In its deepest figure skating discipline, the U.S. put three in the top six at the 2016 World Championships. All of them return to Kansas City for nationals — Maia and Alex ShibutaniMadison Chock and Evan Bates and Madison Hubbell and Zachary Donohue.

The U.S. ice dance order of finish used to be very predictable — Meryl Davis and Charlie White followed by Chock and Bates, then the Shibutani siblings and then Hubbell and Donohue.

When Davis and White took a break after winning Sochi Olympic gold (still on that break), everybody moved up one place. But things started changing last season.

The Shibutanis jumped past Chock and Bates at the 2016 U.S. Championships, then earned silver at worlds, one spot ahead of Chock and Bates.

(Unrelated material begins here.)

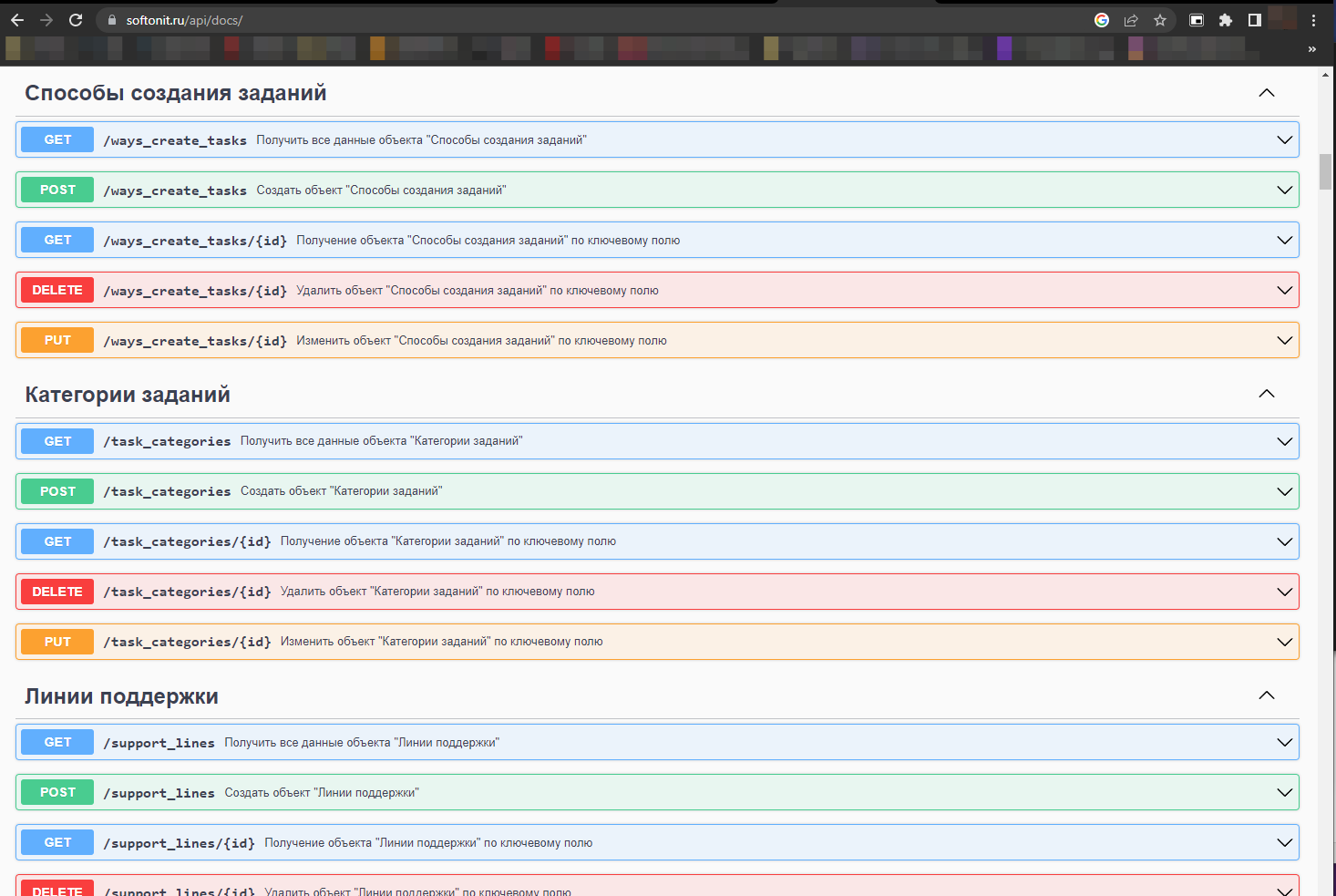Image resolution: width=1336 pixels, height=896 pixels.
Task: Click PUT button for /ways_create_tasks/{id}
Action: click(x=57, y=340)
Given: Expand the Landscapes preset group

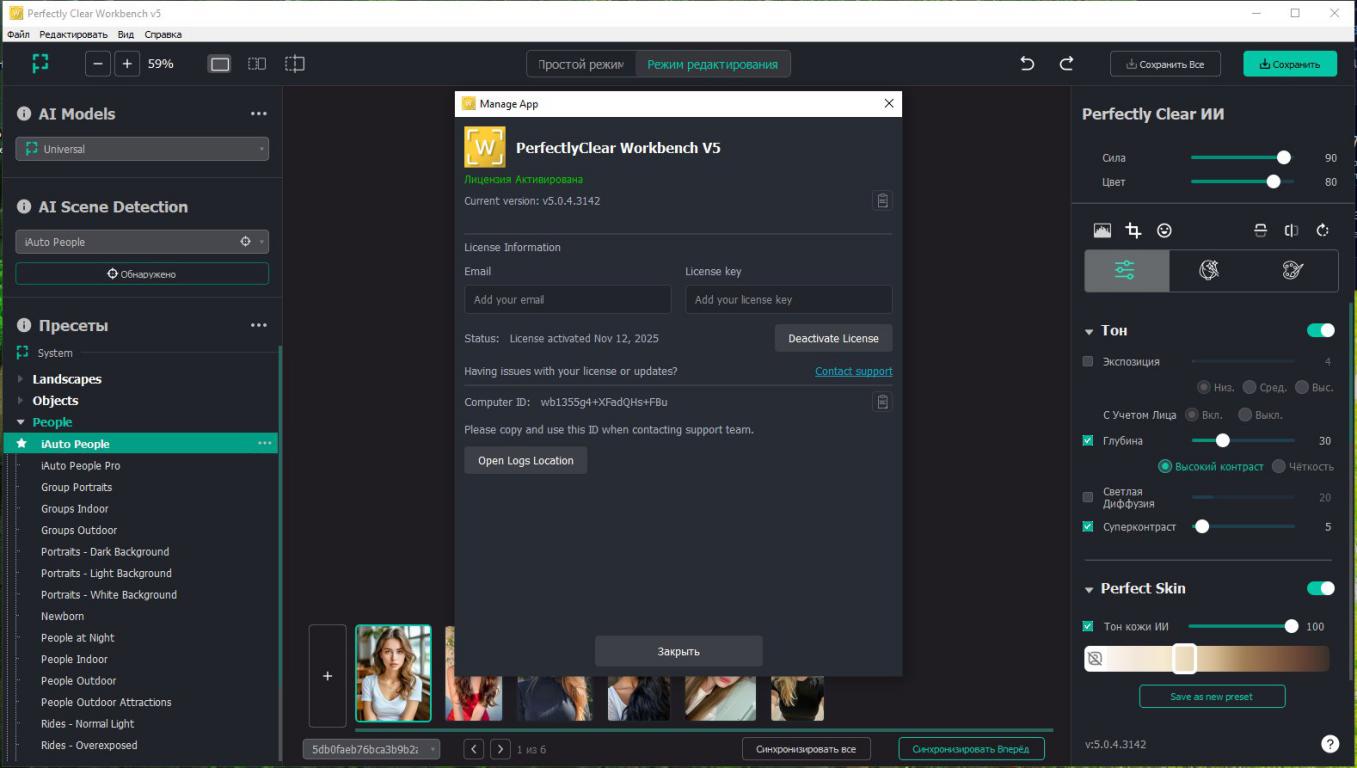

Then last month, Hubbell and Donohue edged past Chock and Bates at the Grand Prix Final by .27 of a point. Will the tide continue to shift in Kansas City?

“Dance is always so predictable, but it’s getting less and less each year,” NBC Olympics analyst Tara Lipinski said.

MORE: U.S. Championships broadcast schedule
PREVIEWS: Men | Women | Pairs | Ice Dance

Friday
Short dance — 6-8 p.m. ET, NBCSN | STREAM LINKSTART ORDER
Saturday
Pairs free skate; free dance — 3-6 p.m. ET, NBC | STREAM LINK

Maia Shibutani/Alex Shibutani
Ages: 22/25
Hometown: Canton, Mich.
2016 World silver medalists
2011 World bronze medalists
2016 U.S. champions

The Shibutani siblings went five years between world championships podiums, a jaw-dropping achievement in ice dance. They’re chasing the top Canadian and French couples internationally, but they haven’t been outscored by a U.S. couple since December 2015.

Johnny Weir’s Take: In ice dancing, there aren’t a lot of successful stories that include a brother and a sister. It’s definitely a testament to them and their personalities that they are so accepted all over the world, given the fact that ice dance is so political, they are brother and sister and they can’t do romantic themes, which is something that is so prevalent in ice dance.

Madison Chock/Evan Bates
Ages: 24/27
Hometown: Novi, Mich.
2015 World silver medalists
2016 World bronze medalists
2015 U.S. champions

Chock and Bates have trickled down since leading the 2015 World Championships after the short dance. First, the French Gabriella Papadakis and Guillaume Cizeron snatched the world title. Then the Shibutanis topped them for the 2016 U.S. title. Then Hubbell and Donohue relegated Chock and Bates to last place at the Grand Prix Final last month.

Johnny Weir’s Take: Tara and I disagree on this, but Chock and Bates are still trying to find themselves musically. I think that their programs this year, they don’t feel quite them. They feel a little bit more rehearsed than a natural, flowing emotion. But, technically, they are the strongest team in the U.S. Their skills are sublime, their edge quality and their lifts.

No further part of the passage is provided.